Identification of a novel non-AT1, non-AT2 angiotensin binding site in the rat brain.

Efforts to protect radiolabeled angiotensins from metabolism during receptor binding assays date back more than 30 years. However, this continues to be a problem. This study focused on the effects of a protease inhibitor, p-chloromercuribenzoate (PCMB), on the binding of (125)I-Ang II to rat brain membranes. Addition of PCMB to the incubation medium revealed a high affinity binding site for (125)I-Ang II in brain membranes (K(d)=1-4 nM) with a greater amount of binding than revealed in previous studies of brain Ang II receptors. Further characterization of this binding, revealed it to be insensitive to inhibition by losartan (an AT(1) receptor antagonist) and PD123319 (an AT(2) receptor antagonist). This non-AT1, non-AT2 binding site was not present in liver or adrenal membranes.

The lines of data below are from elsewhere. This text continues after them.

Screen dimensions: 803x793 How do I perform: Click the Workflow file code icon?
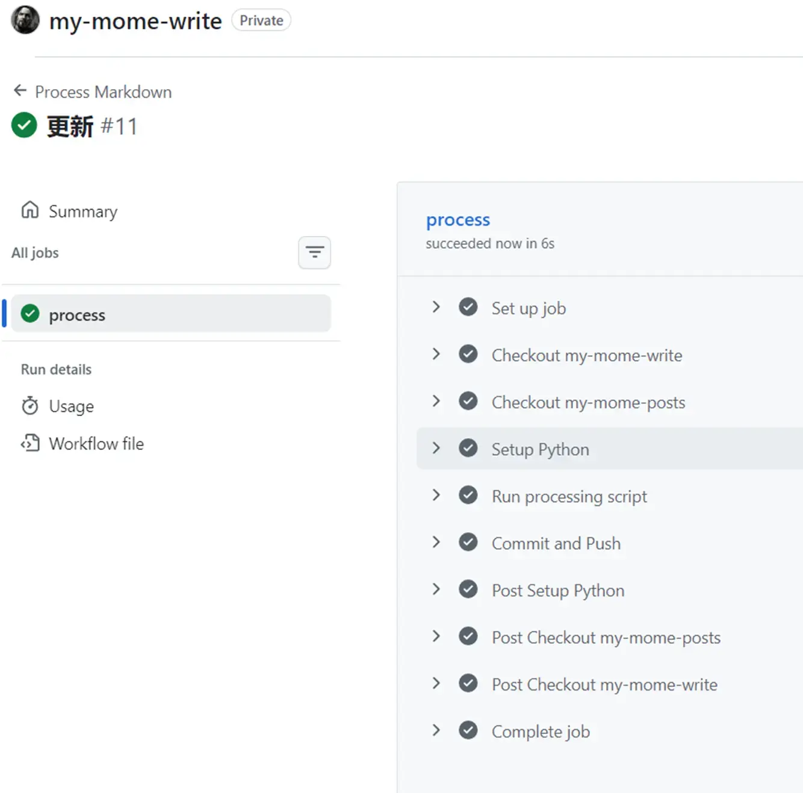[30, 443]
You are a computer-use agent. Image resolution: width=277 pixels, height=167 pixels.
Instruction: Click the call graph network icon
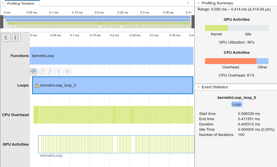[x=68, y=72]
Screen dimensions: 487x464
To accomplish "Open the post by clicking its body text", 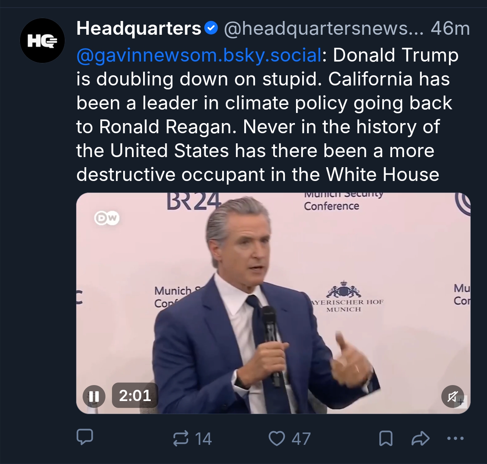I will 257,127.
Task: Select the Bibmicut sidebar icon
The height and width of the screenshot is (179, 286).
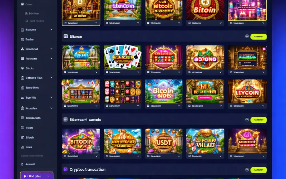Action: point(23,49)
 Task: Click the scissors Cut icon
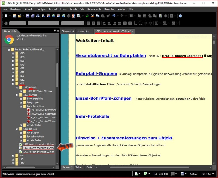click(93, 16)

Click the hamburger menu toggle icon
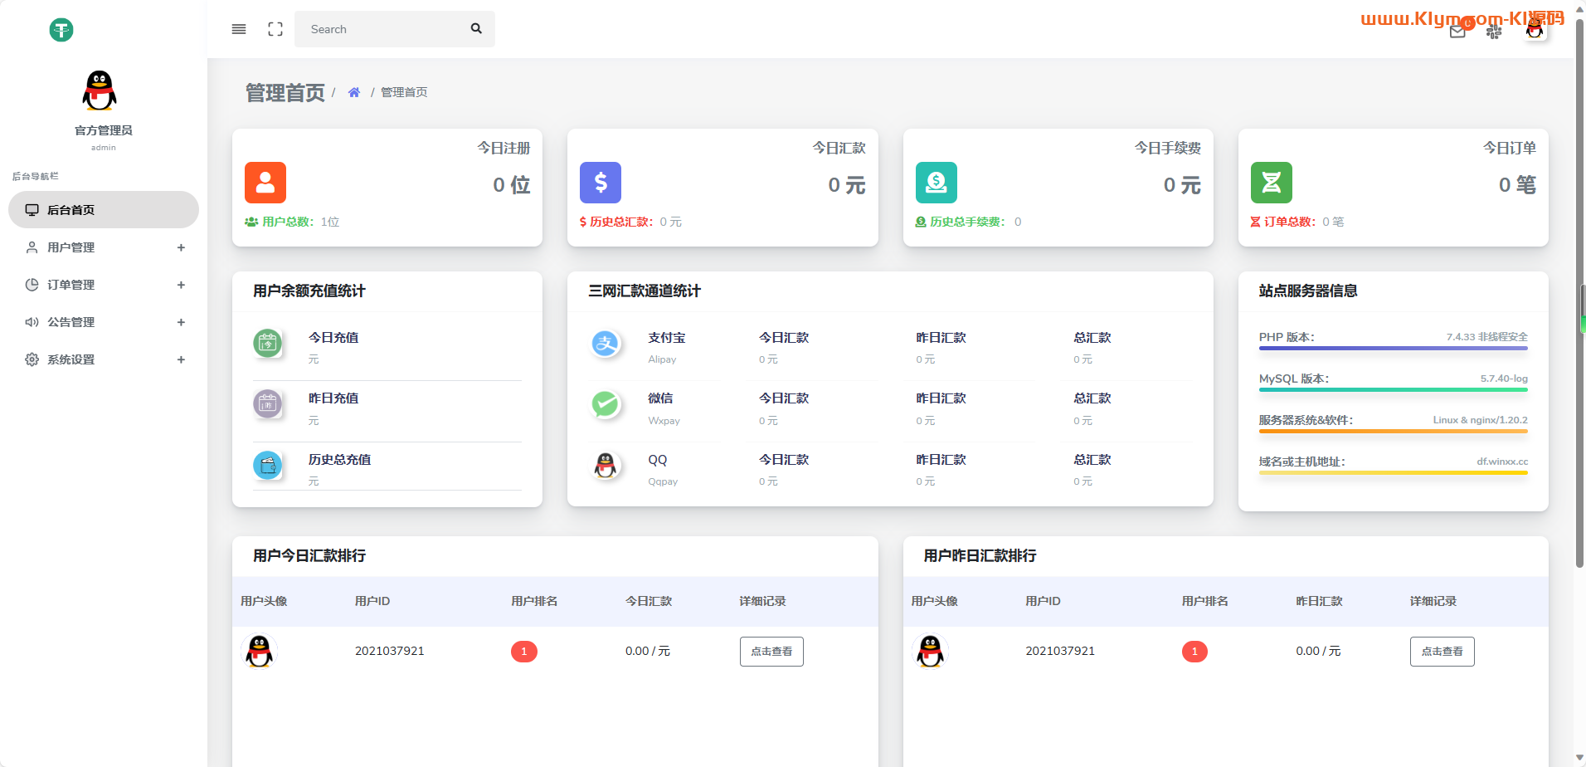[239, 29]
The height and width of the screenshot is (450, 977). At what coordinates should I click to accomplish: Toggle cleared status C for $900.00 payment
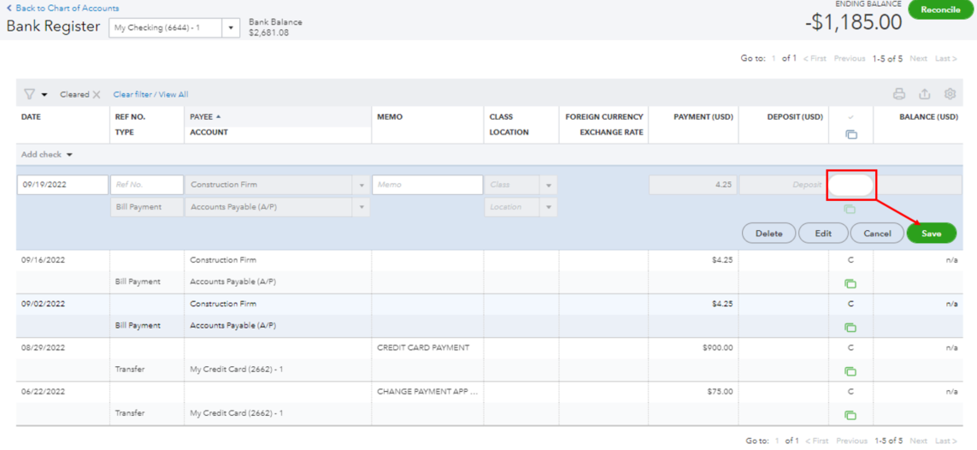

It was activated by a limited range of concentrations of PCMB, with maximal activation at 0.3-1 mM. This binding site was equally abundant in cerebral cortex (a brain region with few Ang II receptors) and the hypothalamus (a brain region with abundant Ang II receptors). The binding site was also present in mouse brain, but not mouse liver. The binding site shows high affinity for Ang I, Ang II and Ang III (K(i) approximately 40-100 nM), but lesser affinity for smaller angiotensin fragments and other neuropeptides. This binding site shares some characteristics with the liver cytosolic Ang II binding proteins, later identified as endopeptidases EC 3.4.24.15 and/or EC 3.4.24.16. However, some unique characteristics of this non-AT1, non-AT2 binding site suggest that it may be a novel angiotensin binding substance.